Everyone in Wyoming is rude and they have no reason to be - the first time I drove through Wyoming someone at a gas station was oddly rude to us and then later at a diner (I believe a Perkins) we got a waitress who had clearly had a bad day and was just super-grumpy and unpleasant throughout (I reduced her tip to a mere 10% - which as I understand it is a pretty bold statement in the USA). This created an in-joke that everyone in Wyoming was rude based on those two interactions (and how nice people in the USA generally are to visitors).

Then years later we returned to stay in Yellowstone for a few days (which is mostly in Wyoming), everyone in Yellowstone was lovely but whenever I got talking to them they were never actually from Wyoming. Once we left (via Grand Teton) and reached non-park Wyoming we immediately had a run in with a mega-angry truck driver who drove on our ass, followed us for ages, tried to cut us up and generally acted like a maniac. At one point he pulled ahead of us, pulled into a dirt layby and then chased along the side of the road literally shaking his fist at us and screaming! I honestly kept expecting to see him at every stop we made like that Twilight Zone episode.

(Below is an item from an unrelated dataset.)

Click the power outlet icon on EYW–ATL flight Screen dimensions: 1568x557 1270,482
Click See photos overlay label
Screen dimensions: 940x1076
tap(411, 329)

...it was at this point I decided that Wyoming is actually populated exclusively by mad and unpleasant people who live in beautiful scenery and have no reason to behave that way. I literally haven't met a nice Wyoming native outside of a National Park yet. Afton's giant antler-arch couldn't make up for it.

MagicBez735 karma

1) I only met a couple of Texans and they weren't wearing cowboy hats so I'm not sure they were proper. We were there in summer so Dallas felt like a bizarre, glassy, ghost town. Texas is on my list of states to spend more time in - Austin in particular has a bunch of stuff I want to see (though I'm aware Austin's a bit of an oddity by Texas standards)

2) The UK should adopt: calling the ground floor the first floor, pretzel M&Ms, more 24 hour stores (that last one is starting).

The US should adopt: Roundabouts, outdoor drinking, brown sauce

3) I do feel a bit skinnier when in the US, especially when buying clothes, that said the US seems to have hubs of very fat people (like Disney World) while other places people seem entirely healthy.

People are more religious, and more up-front about it (I never thought there'd be a market for religious t-shirts until I visited the US) but I think that's true across a lot of things - people in the US will wear political T-Shirts too, It can feel like religion and politics are more like supporting a football team in the States than adopting a certain philosophical/political position.

I don't think ignorance is any higher than elsewhere in the World, in fact on aggregate I'd say it's lower than the global average thanks to widespread internet and news. That said the media does feel very US-centric, understandable given how huge the nation is though.

Stupid - no, I mean you'll find stupid people, but you could've found them anywhere.

4) I'm not sure about the average view - I'd guess: friendly, not too good with nuance, loud and boisterous? (not my views - going for a stereotype here).

MagicBez571 karma

Yeah, no quicker way to spot a US toruist than a Nalgene bottle and the Canadian flag patch they put on their bag so they can pretend to be Canadian if things get sketchy.